[PROBLEM DESCRIPTION] What lines in the records below include the word "agent"? Return each one.

Pixel coordinate grounding data
-.-.-

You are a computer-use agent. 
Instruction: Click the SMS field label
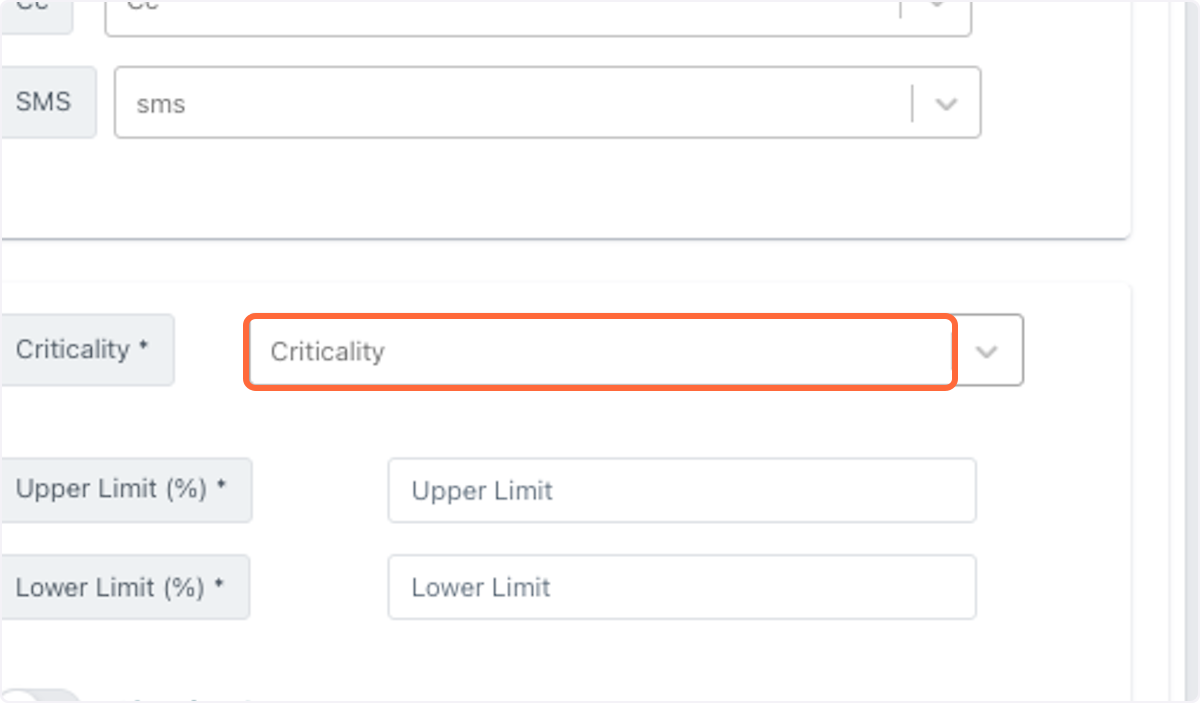pos(44,101)
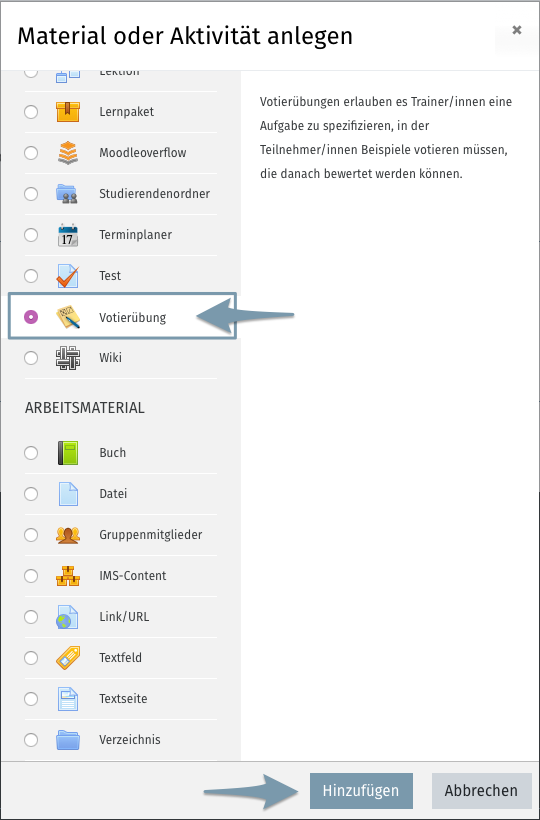The image size is (540, 820).
Task: Select the Datei radio button
Action: [31, 494]
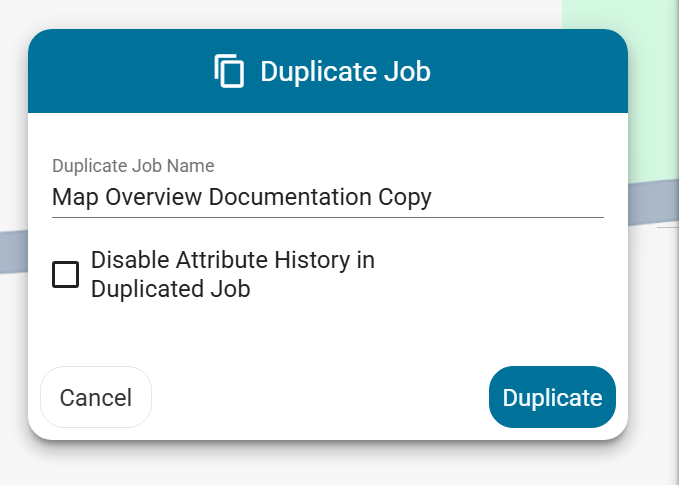Click the Duplicate Job header title text
Screen dimensions: 679x485
345,71
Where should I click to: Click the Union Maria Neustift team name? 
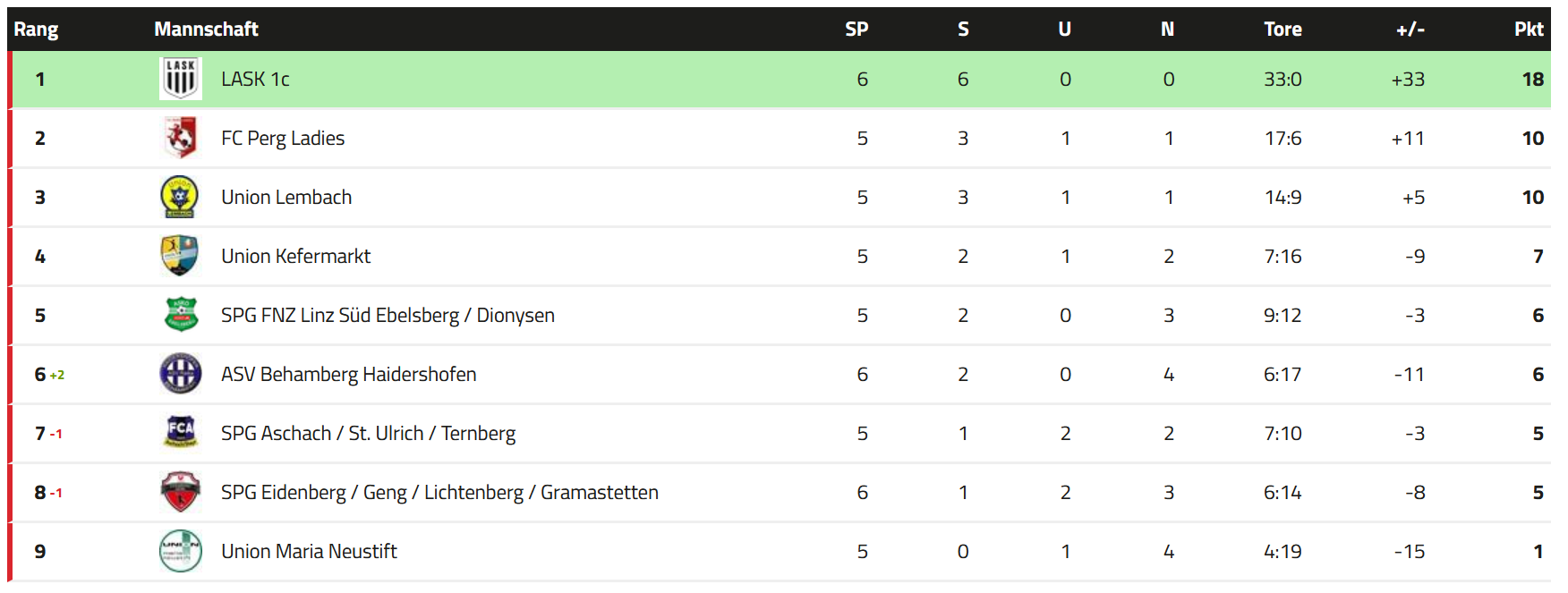(309, 551)
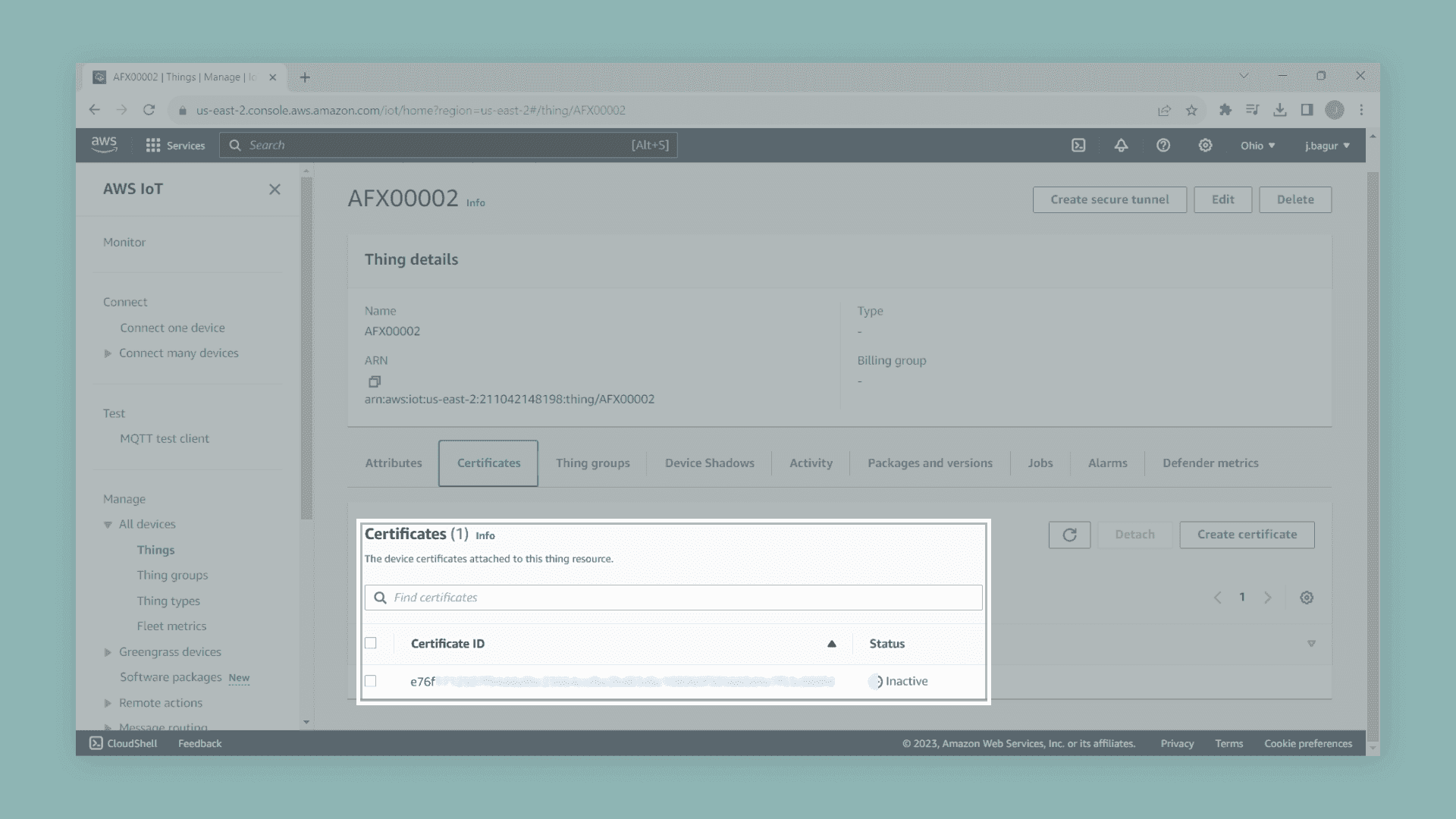Switch to the Device Shadows tab
Viewport: 1456px width, 819px height.
pos(709,463)
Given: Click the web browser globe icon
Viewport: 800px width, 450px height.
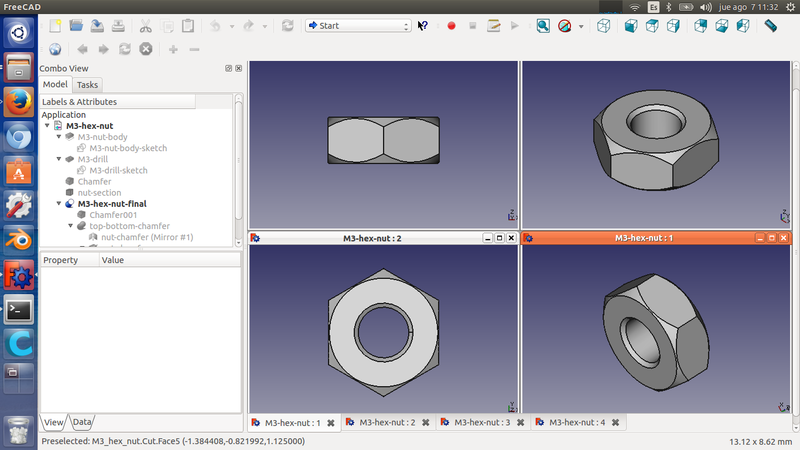Looking at the screenshot, I should 55,48.
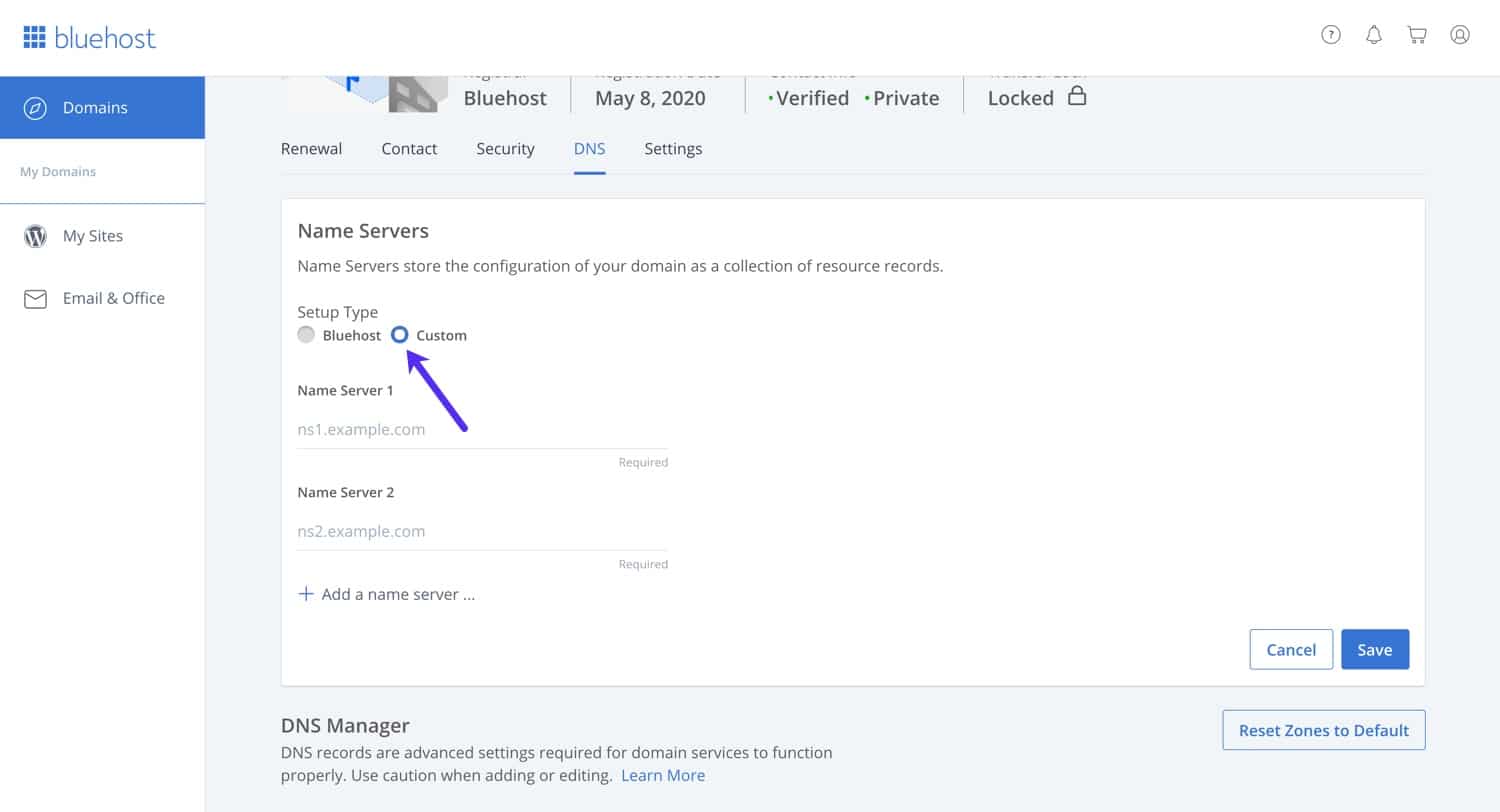Click the Bluehost logo
This screenshot has width=1500, height=812.
pyautogui.click(x=90, y=36)
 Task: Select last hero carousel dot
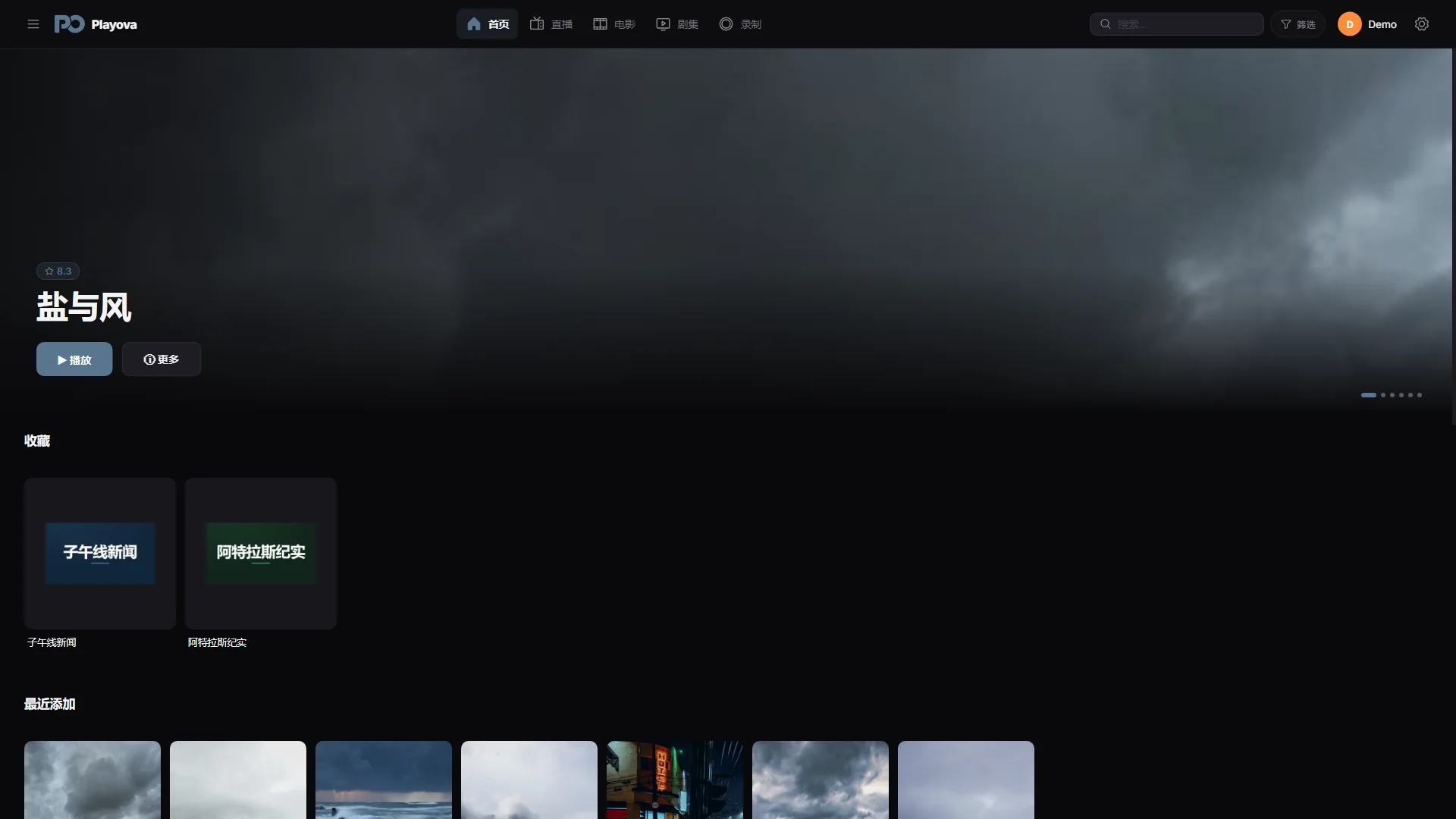(1420, 395)
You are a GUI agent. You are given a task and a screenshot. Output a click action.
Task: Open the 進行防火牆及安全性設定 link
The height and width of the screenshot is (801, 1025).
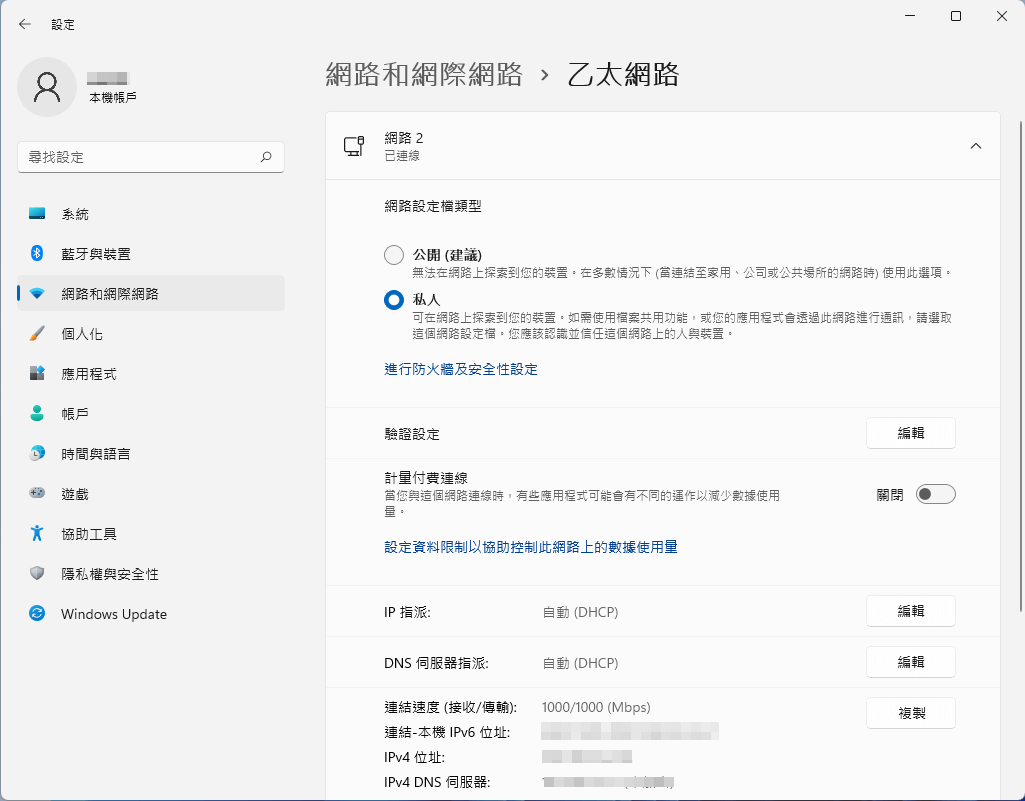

-.-.-

[SOLUTION FOR THIS EXERCISE]
You are a computer-use agent. 
You are a GUI agent. You are given a task and a screenshot. Output a click action.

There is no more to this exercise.